Yesterday, before I took a major leap of faith and released something near and dear to me into the universe, I said a prayer. While I am a pretty transparent person, I rarely share my prayer life with the world. I will not lie, discussing my prayer life openly makes me feel a little hokie! Today, I decided to share because, during my prayer, I was able to clearly articulate four things that I am thankful for. The things that make me the “perfectly imperfect” person that I am.
Think about it. How many times are you asked, “what are you thankful for?” I know amongst my circle of family and friends that is an all too common question, especially around Thanksgiving. And, even though I know the question is coming, I always give one of the same bland responses:
I am thankful for my family.
I am thankful for my friends.
I am thankful to be alive.
So, as I was openly talking to God yesterday, in addition to asking for constant protection and peace, I began to say thank you because I am truly thankful for the life that I have, even with all of its twists and turns. I also took a moment to reflect and figure out why I am truly thankful. Here is what I came up with:
I am thankful that God gave me the gift of strength.
The reality is, no matter how hard you try to control outcomes, sh!# happens. It is at these times that you must rely on your strength. I would not be the woman that I am today if I were not forced to find, and trust, my strength. Strength allows me to focus on the ultimate goal, despite all of the curve balls thrown my way. And for that I am thankful.
My twenty-year old daughter has a personality very much like I had at her age. She believes if she is super organized, and hyper vigilant about planning, everything in life will run smoothly. As a result, just like I did when I was younger, she falls apart when things don’t go as planned. Seeing so much of myself in her, and wanting to protect her from the stress, anxiety, and disappointment I experienced when things did not go as planned, I have been quick to step in and be her “fixer”.
Recently, I had an aha moment. Stepping in and fixing things for my daughter has deprived her of the opportunity to lean on, and know, her own strength. While I have been going through “fixer withdrawal” (yes, I have relapsed a time or two), I have enjoyed watching my daughter figure some “ish” out on her own. Of course she is not dancing with joy right now about this revelation that I have had, but I believe she will thank me in the future.
I am thankful to have the gift of being driven. While my drive, quite frankly, drives some people crazy; without it, I would not be able to push myself on a daily basis to seek “Black Excellence”. The gift of being driven has allowed me to believe I can do anything I put my mind to through “hard work and dedication”. The gift of being driven makes me wake up every day wondering how I will contribute to the world in a positive way. The gift of being driven makes me work hard as an expression of gratitude for those that came before me and paved a path that allows me to be excellent.
Of course, being driven and willing to take chances doesn’t mean that I don’t experience failure. In fact, I fail, or lose, quite a bit. Fortunately, I have been blessed with the gift of resilience. Resilience allows me to pick myself up after the failures, brush myself off, and keep striving for excellence. Resilience allows me to, in the words of Chance the Rapper, turn all my L’s into Lessons.

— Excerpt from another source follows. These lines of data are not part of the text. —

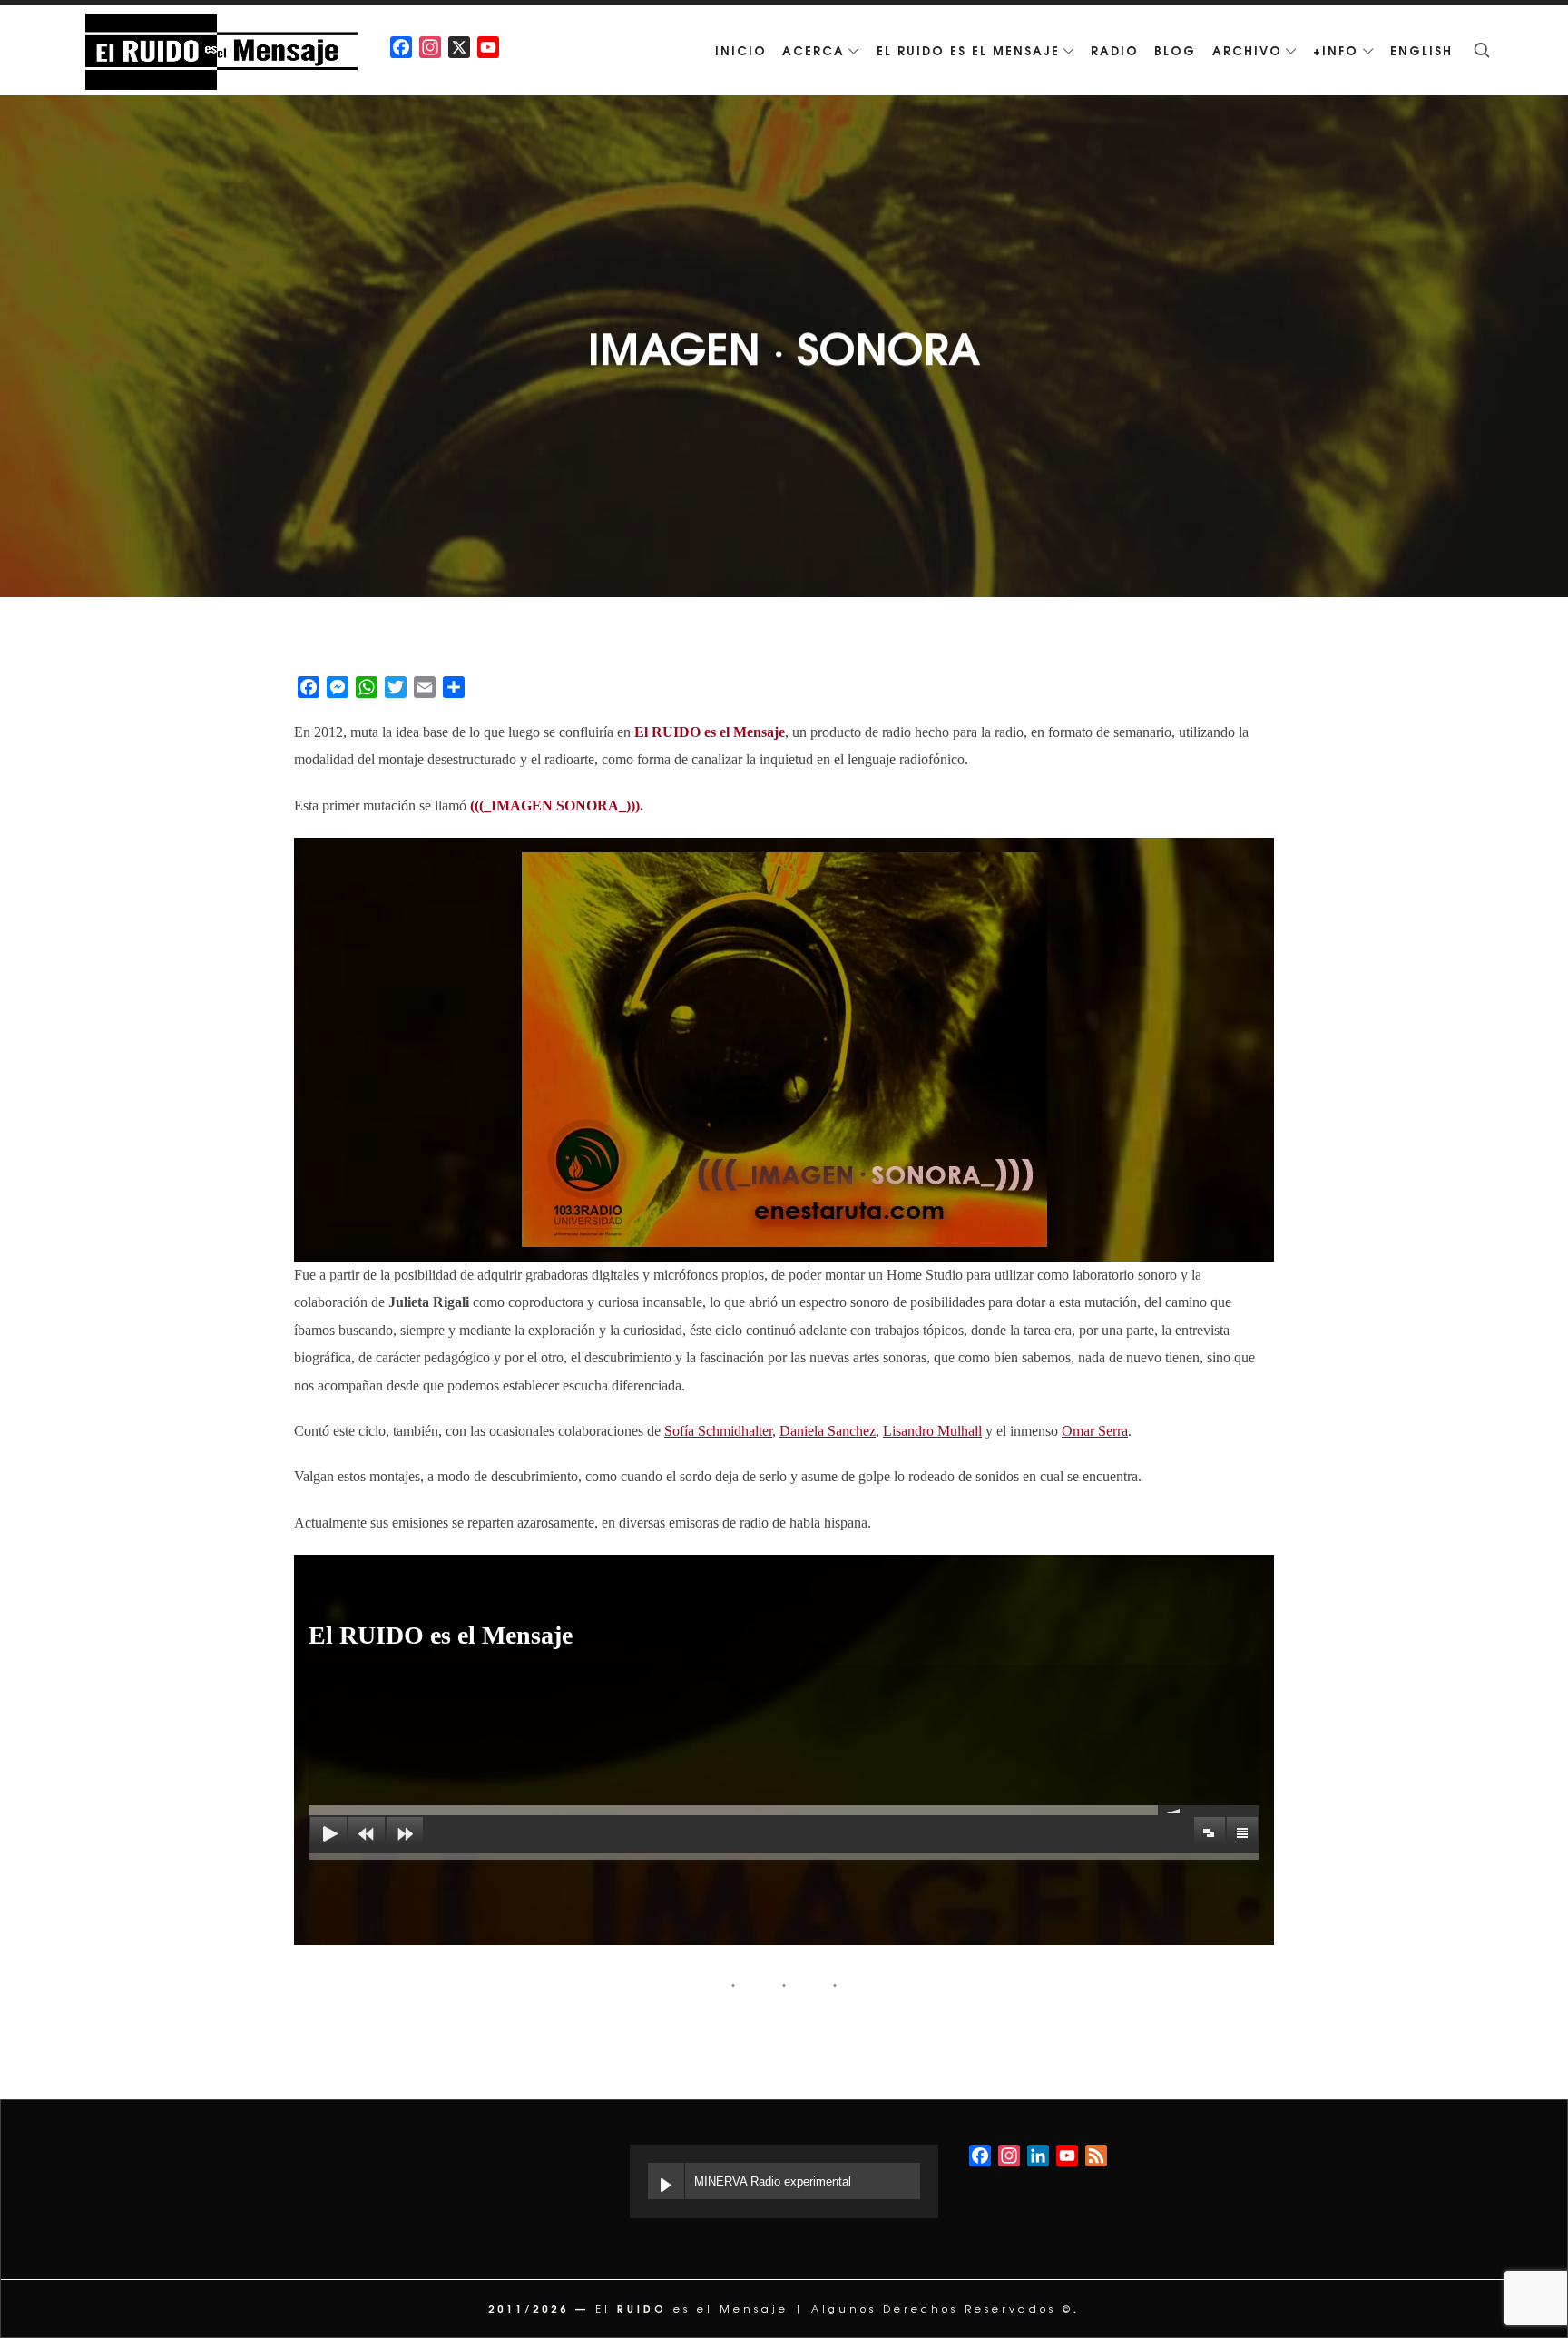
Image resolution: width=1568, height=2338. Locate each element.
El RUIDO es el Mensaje (709, 732)
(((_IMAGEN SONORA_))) (555, 805)
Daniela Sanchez (827, 1431)
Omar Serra (1095, 1431)
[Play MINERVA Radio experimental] (666, 2181)
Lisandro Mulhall (932, 1431)
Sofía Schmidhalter (718, 1431)
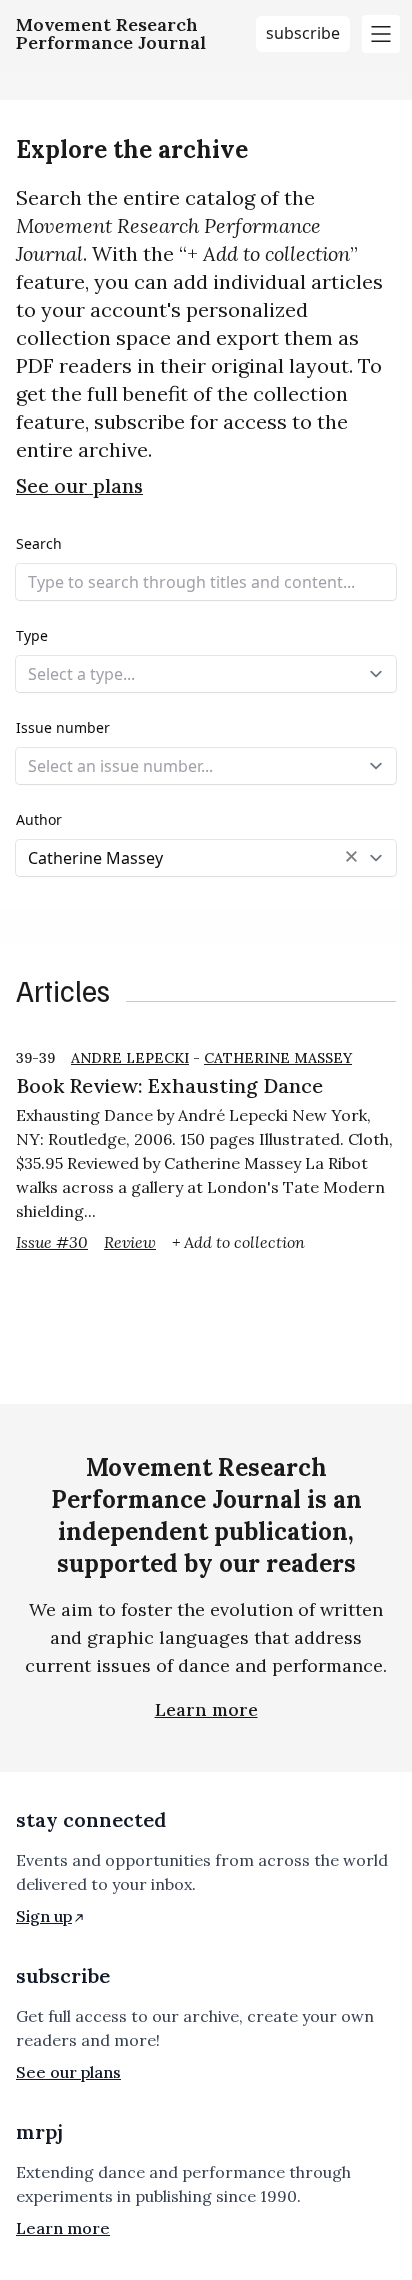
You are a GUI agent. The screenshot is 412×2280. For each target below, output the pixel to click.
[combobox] (206, 674)
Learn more (206, 1709)
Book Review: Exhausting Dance (169, 1085)
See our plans (79, 486)
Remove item (352, 857)
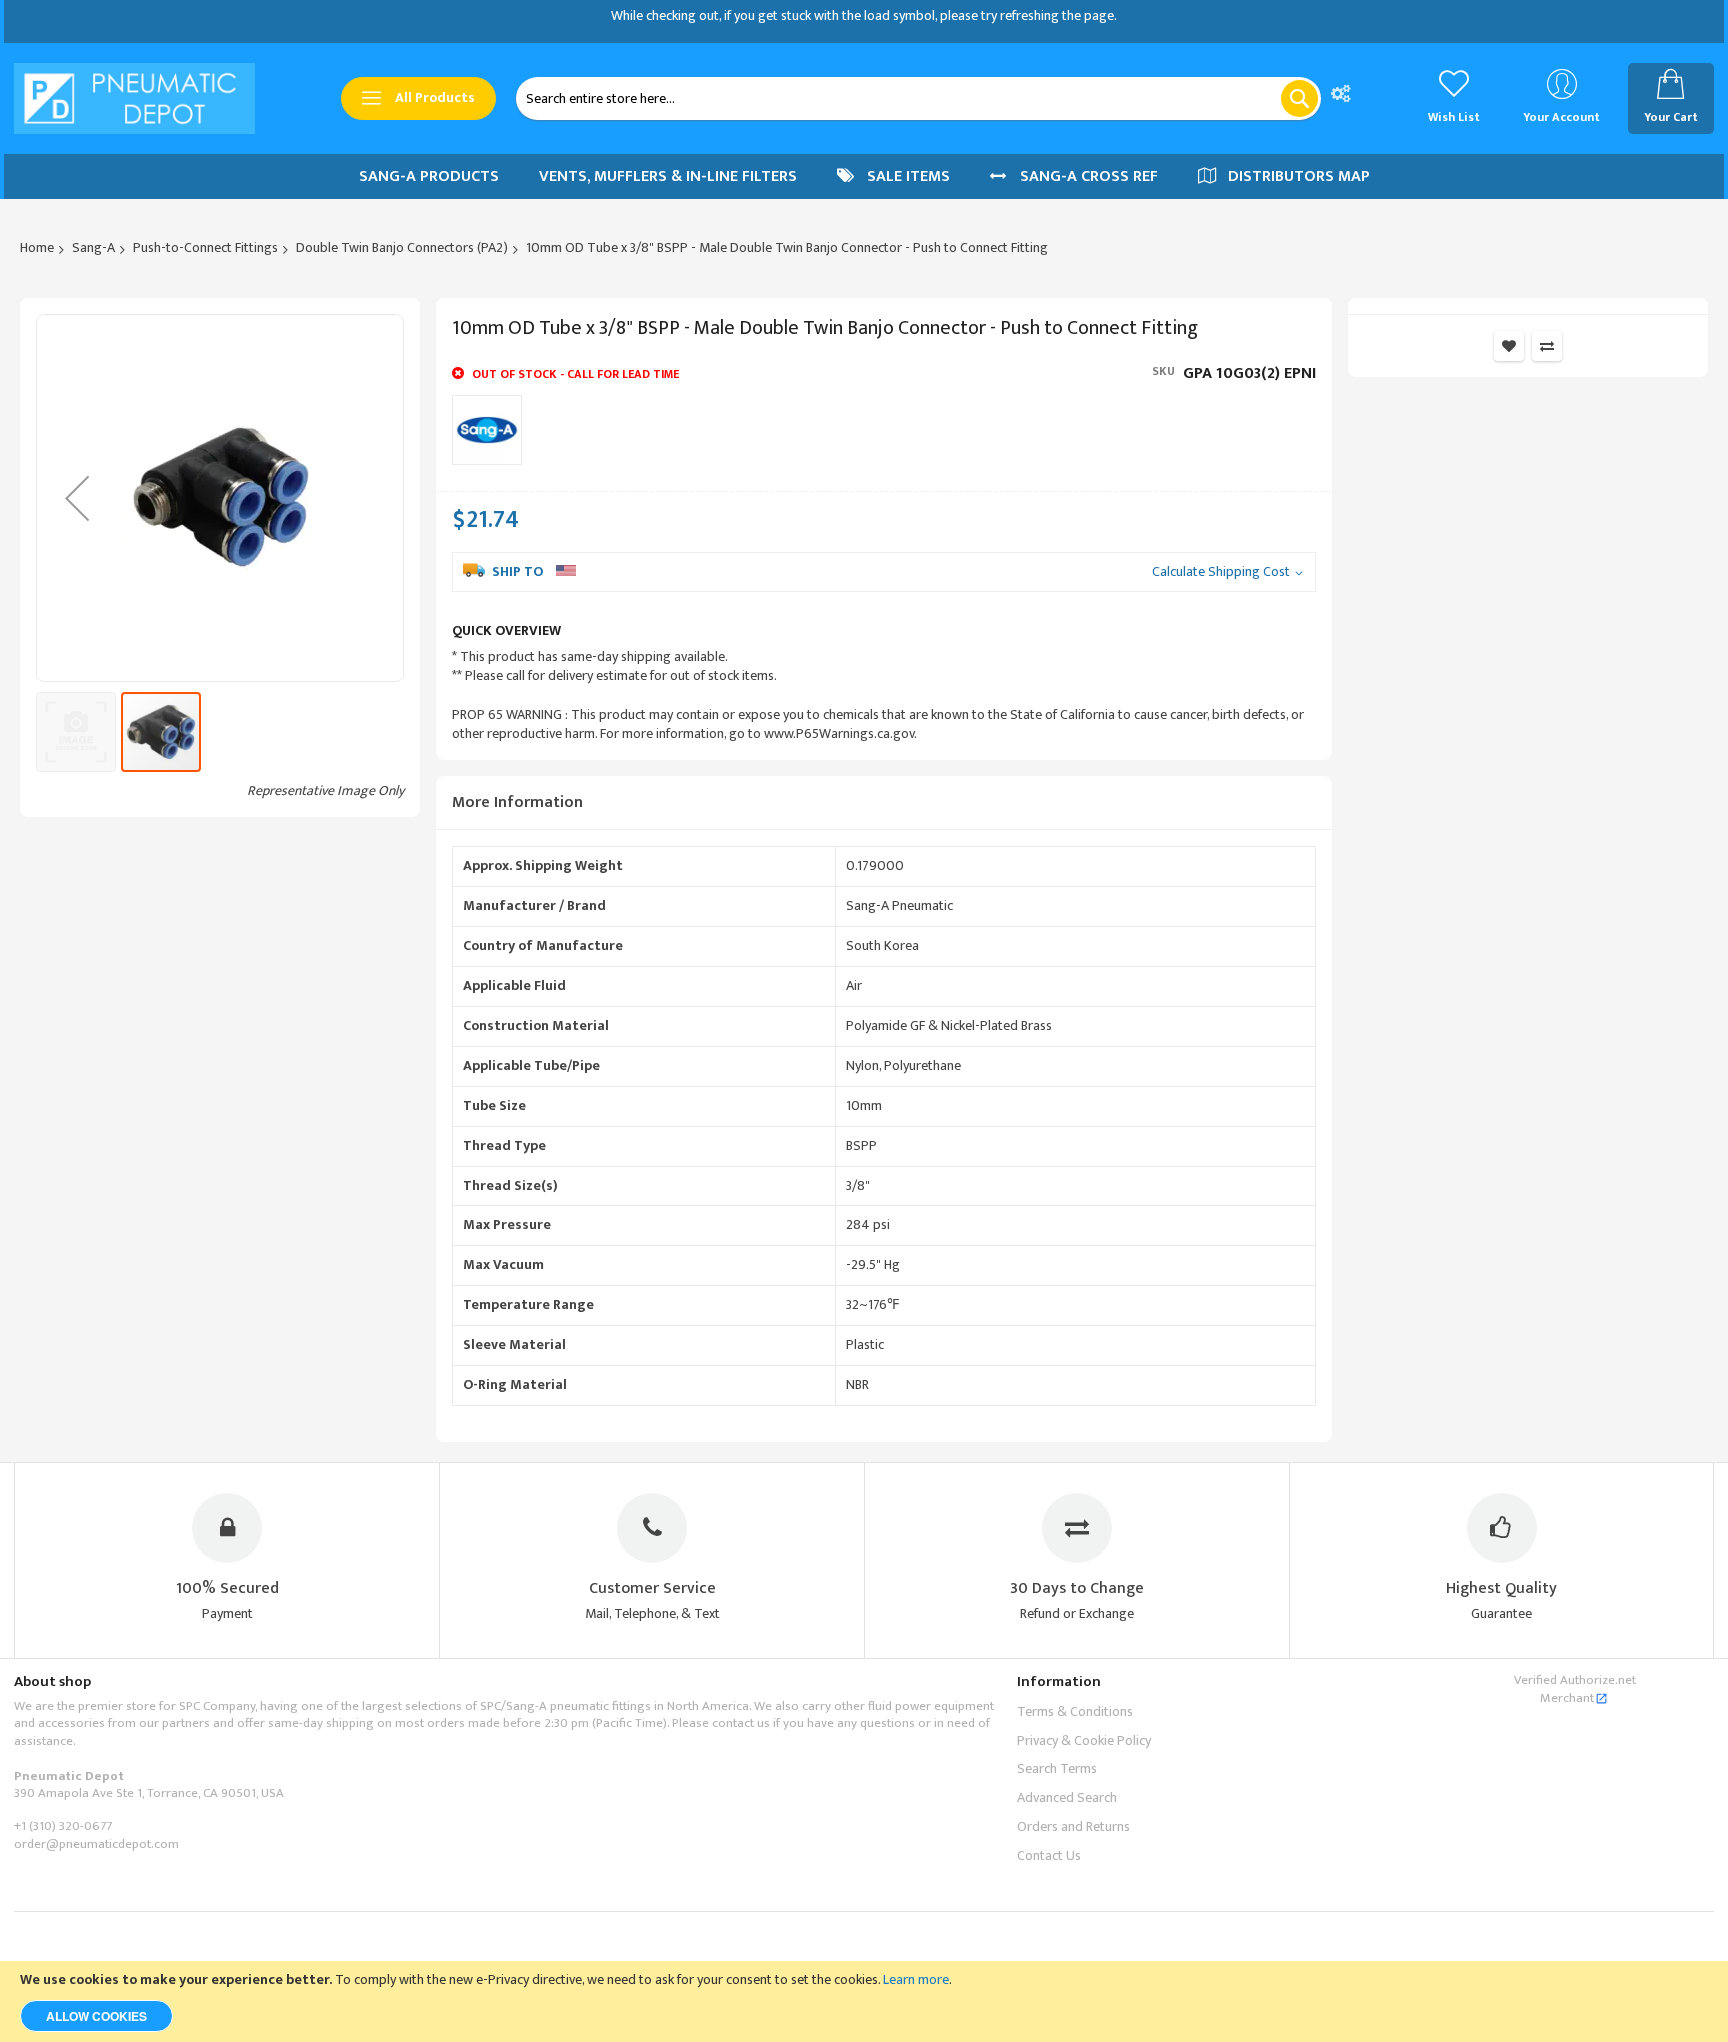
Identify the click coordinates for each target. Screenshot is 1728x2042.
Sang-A (93, 247)
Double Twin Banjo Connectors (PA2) (402, 247)
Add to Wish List (1509, 346)
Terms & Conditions (1075, 1711)
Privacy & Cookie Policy (1084, 1740)
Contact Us (1049, 1855)
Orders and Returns (1073, 1826)
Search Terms (1057, 1768)
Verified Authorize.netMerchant (1575, 1689)
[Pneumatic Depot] (134, 98)
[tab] (884, 803)
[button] (77, 498)
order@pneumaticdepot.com (96, 1844)
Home (37, 247)
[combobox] (918, 98)
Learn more (916, 1979)
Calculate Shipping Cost (1221, 572)
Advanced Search (1067, 1797)
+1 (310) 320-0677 (63, 1826)
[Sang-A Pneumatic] (487, 430)
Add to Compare (1547, 346)
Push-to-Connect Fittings (205, 247)
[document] (864, 2001)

Finally, I am blessed to have the gift of intelligence. I was quite frankly, shocked to hear myself saying thank you for the gift of intelligence.
A couple of days ago I was talking to someone dear to me. I explained how I have gone through life quite a bit “dumbing down”. “Dumbing down” is a habit that I developed after being told on a number of occasions that I am too intense or too serious. “Dumbing down” is a habit that I developed in an effort to “fit in”.
As part of my journey to self-love, I went through a stage where I was embarrassed about my decision to “dumb down”. I questioned why I felt I had to alter myself in order to put others at ease. The more I grew, the more I realized, I didn’t. Intelligence is not a curse and it is not my responsibility to put others at ease with who I am. Rather than “dumb down” I am learning to embrace that I am not everyone’s “cup of tea” and that’s okay.
Intelligence is necessary in my quest for “Black Excellence”, and a gift that I finally appreciate.
Have you all considered what you are truly thankful for? If so, please share. I love reading your comments.